Star Wars fan uses VR to make his lightsaber dreams come true

Star Wars and videogames have had a long, fairly complicated relationship.

What began with the Kenner toy line of 1978 ultimately grew into an unprecedented licensing juggernaut. The Parker Brothers’ scrolling shooter The Empire Strikes Back brought the movie franchise to the Atari 2600 in 1982, followed shortly after by the Star Wars (1983) arcade cabinet and the multi-platform Return of the Jedi: Death Star Battle (1983).

To date, there are more than 70 electronic games taking place in some iteration of George Lucas’s galaxy far, far away. Not all are created equally; for every Knights of the Old Republic (2003), we’re also given something along the lines of the abysmal Flight of the Falcon (2003).

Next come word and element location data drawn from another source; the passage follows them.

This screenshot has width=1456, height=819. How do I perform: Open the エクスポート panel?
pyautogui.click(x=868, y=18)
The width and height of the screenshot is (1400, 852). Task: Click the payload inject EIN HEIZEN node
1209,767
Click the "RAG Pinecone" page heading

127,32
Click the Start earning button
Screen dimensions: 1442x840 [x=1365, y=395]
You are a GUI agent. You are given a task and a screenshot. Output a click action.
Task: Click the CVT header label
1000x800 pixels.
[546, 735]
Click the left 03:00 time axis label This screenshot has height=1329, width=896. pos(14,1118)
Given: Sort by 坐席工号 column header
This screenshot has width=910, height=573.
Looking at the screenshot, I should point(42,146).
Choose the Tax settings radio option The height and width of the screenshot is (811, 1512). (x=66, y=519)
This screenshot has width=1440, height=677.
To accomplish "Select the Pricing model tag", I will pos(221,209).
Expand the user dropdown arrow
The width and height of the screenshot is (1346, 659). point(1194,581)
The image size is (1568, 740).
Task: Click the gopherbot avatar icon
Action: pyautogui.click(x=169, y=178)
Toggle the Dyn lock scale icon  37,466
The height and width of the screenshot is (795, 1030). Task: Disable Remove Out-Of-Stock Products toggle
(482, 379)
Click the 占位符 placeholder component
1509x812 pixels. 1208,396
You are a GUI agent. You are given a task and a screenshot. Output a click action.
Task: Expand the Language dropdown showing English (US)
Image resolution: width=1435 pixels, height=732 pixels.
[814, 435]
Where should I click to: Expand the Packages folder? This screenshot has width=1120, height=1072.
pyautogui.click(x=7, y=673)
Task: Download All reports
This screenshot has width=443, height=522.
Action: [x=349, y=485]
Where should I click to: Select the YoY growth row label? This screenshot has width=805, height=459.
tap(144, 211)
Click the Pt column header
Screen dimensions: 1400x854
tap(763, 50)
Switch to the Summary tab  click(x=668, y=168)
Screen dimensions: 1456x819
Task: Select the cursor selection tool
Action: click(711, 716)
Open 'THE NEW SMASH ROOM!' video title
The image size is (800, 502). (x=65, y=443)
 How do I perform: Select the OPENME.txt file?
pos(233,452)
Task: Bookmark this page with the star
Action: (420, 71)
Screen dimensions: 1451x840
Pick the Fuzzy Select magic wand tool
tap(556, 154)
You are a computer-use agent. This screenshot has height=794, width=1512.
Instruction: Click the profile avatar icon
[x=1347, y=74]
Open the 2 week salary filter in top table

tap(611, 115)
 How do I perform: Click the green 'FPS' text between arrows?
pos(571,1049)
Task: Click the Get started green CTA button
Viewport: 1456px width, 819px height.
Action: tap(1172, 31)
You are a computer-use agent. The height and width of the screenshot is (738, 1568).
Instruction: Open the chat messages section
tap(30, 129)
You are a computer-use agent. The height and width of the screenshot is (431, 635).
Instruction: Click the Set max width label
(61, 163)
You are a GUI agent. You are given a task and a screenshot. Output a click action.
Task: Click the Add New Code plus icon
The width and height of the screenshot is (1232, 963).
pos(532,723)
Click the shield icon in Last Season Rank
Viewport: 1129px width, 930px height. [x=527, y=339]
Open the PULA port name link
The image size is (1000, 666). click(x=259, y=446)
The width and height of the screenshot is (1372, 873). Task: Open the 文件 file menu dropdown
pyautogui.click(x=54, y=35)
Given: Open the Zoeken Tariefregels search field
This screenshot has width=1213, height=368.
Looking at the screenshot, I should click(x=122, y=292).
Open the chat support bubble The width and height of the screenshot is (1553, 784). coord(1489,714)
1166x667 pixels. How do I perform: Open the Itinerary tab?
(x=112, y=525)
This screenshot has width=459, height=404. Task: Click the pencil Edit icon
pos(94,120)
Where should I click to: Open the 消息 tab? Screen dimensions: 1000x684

There’s nothing quite like a good Star Wars game, rare as they might seem. Getting to live out the Campbellian monomyth from the comfort of your living room, saving the galaxy from the evil Galactic Empire and the Dark Lords of the Sith, is heady stuff. But there’s always a certain amount of distance between the player and the world of Star Wars—we’ll never know what it actually feels like to summon a lightsaber hilt with the Force, or raise an X-wing from a swamp.

Technologies like virtual reality continue to mature, though, and fans are eager to see how close they can get to simulating the process of training to become a Jedi Knight. Andreas Hager, the German creator behind the HTC Vive-exclusive game Lightblade VR, is one such fan.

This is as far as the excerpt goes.